Bianca saiu do carro junto com ele, rindo e cambaleando. Os dois entraram na lanchonete, o cheiro de fritura e gordura impregnando o ar. Atrás do balcão, um homem de meia-idade, cansado de mais um dia sem surpresas, os observava. Daniel e Bianca entraram rindo, mas logo a atmosfera mudou. Ele puxou uma faca da jaqueta e a apontou para o balconista.
— Passa a grana e as bebidas. Agora! — Ordenou Daniel, a voz trêmula de adrenalina e raiva.
O balconista, em vez de obedecer, puxou uma espingarda calibre 12 debaixo do balcão. Mas Bianca foi mais rápida. Com um movimento ágil, ela disparou um tiro de pistola que atingiu o homem no peito. O sangue manchou a camisa do balconista antes de ele cair, morto, atrás do balcão. Daniel sorriu satisfeito. Algumas poucas pessoas que estavam no estabelecimento àquela hora da manhã saíram correndo apavoradas.
— Isso, garota! — Elogiou Daniel, enquanto enchia uma sacola com dinheiro e garrafas de bebida.
Eles correram para fora da lanchonete, mas ao se aproximarem do carro, algo inesperado aconteceu. Um homem estava encostado no Landau, trajando uma jaqueta jeans e uma cartola que contrastava com o cenário do posto. Ele parecia relaxado, observando o carro com um sorriso enigmático no rosto.
— Sai fora do meu carro! — Gritou Daniel, pegando a arma de Bianca e apontando para o estranho.
O homem apenas sorriu, um sorriso largo e perturbador. Seus olhos pareciam brilhar sob a luz fraca do posto.
— Você não quer fazer isso, garoto — Disse o homem, em um tom calmo e quase amistoso.
— Ah, é?

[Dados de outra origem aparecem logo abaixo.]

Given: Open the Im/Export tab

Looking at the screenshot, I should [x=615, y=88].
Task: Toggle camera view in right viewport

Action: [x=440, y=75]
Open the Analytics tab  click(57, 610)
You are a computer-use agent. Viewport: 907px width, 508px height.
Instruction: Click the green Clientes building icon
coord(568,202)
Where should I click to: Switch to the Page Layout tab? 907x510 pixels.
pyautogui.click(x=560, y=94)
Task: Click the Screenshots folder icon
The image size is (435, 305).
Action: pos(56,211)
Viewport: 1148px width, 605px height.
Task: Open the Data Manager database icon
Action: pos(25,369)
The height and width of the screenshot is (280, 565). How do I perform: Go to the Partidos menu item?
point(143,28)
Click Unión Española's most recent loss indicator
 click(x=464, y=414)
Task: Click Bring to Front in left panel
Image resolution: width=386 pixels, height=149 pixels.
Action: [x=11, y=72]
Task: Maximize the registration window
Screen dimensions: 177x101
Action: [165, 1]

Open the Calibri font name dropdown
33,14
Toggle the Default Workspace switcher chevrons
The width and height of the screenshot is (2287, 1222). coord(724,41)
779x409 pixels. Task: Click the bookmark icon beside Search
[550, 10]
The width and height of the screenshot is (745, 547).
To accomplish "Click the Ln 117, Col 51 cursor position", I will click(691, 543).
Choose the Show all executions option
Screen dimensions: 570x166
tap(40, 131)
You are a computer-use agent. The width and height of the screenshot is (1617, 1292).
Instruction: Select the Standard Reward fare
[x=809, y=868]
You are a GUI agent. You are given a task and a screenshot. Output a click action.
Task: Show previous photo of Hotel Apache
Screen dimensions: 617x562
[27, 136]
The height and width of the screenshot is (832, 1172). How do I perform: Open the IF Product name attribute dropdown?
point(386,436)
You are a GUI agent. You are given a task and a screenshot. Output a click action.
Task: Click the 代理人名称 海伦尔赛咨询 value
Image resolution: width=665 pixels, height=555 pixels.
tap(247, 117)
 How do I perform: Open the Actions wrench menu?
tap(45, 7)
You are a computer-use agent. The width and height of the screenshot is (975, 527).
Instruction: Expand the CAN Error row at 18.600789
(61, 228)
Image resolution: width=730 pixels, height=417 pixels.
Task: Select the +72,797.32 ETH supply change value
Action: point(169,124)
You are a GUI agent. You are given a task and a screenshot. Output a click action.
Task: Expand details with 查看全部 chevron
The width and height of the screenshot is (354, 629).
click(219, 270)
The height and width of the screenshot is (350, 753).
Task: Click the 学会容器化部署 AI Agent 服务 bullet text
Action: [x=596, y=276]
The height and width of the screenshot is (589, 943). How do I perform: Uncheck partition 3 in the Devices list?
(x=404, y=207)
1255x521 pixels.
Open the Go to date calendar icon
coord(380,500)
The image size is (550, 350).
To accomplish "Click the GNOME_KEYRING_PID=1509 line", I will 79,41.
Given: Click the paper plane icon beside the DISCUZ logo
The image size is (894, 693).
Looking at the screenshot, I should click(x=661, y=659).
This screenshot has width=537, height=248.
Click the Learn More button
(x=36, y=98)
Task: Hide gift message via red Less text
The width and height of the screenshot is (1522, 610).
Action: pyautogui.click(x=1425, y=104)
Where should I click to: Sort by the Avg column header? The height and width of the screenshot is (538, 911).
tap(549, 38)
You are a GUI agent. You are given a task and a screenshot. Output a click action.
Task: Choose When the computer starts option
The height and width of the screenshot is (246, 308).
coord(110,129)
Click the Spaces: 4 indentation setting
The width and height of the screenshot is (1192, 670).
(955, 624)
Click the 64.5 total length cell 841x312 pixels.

Vamos ver então! — Respondeu Daniel, irritado, e apertou o gatilho.
O som do tiro ecoou, mas antes que a bala pudesse atingir o homem, ele estalou os dedos. Daniel explodiu em mil pedaços, espalhando sangue e fragmentos de carne para todo lado. Bianca, que assistia a tudo paralisada, começou a gritar, o choque a dominando por completo. Ela mal conseguia respirar, seus olhos arregalados fixos no lugar onde Daniel estivera um segundo antes, coberta de sangue e pedaços de miolos.
O homem, ainda sorrindo, aproximou-se de Bianca.
— Acho que vou ficar com o carro, querida. — Disse ele, abrindo o porta-malas do Landau com um gesto casual.
Sem dizer mais nada, ele a pegou pelos ombros, ainda em estado de choque, e a jogou no porta-malas. Ela não resistiu, como se seu corpo tivesse desistido de reagir. O homem entrou no carro, ligou o motor e o Landau rugiu de novo, tão feroz quanto antes.
— Vamos nos divertir — Murmurou Lúcifer para si mesmo, enquanto aumentava o volume do rádio.
O som de sepultura encheu o carro, e ele acelerou, saindo em disparada pela estrada.
Lúcifer sorriu, o vento batendo em seu rosto, enquanto dirigia o Landau como se o inferno o esperasse logo adiante.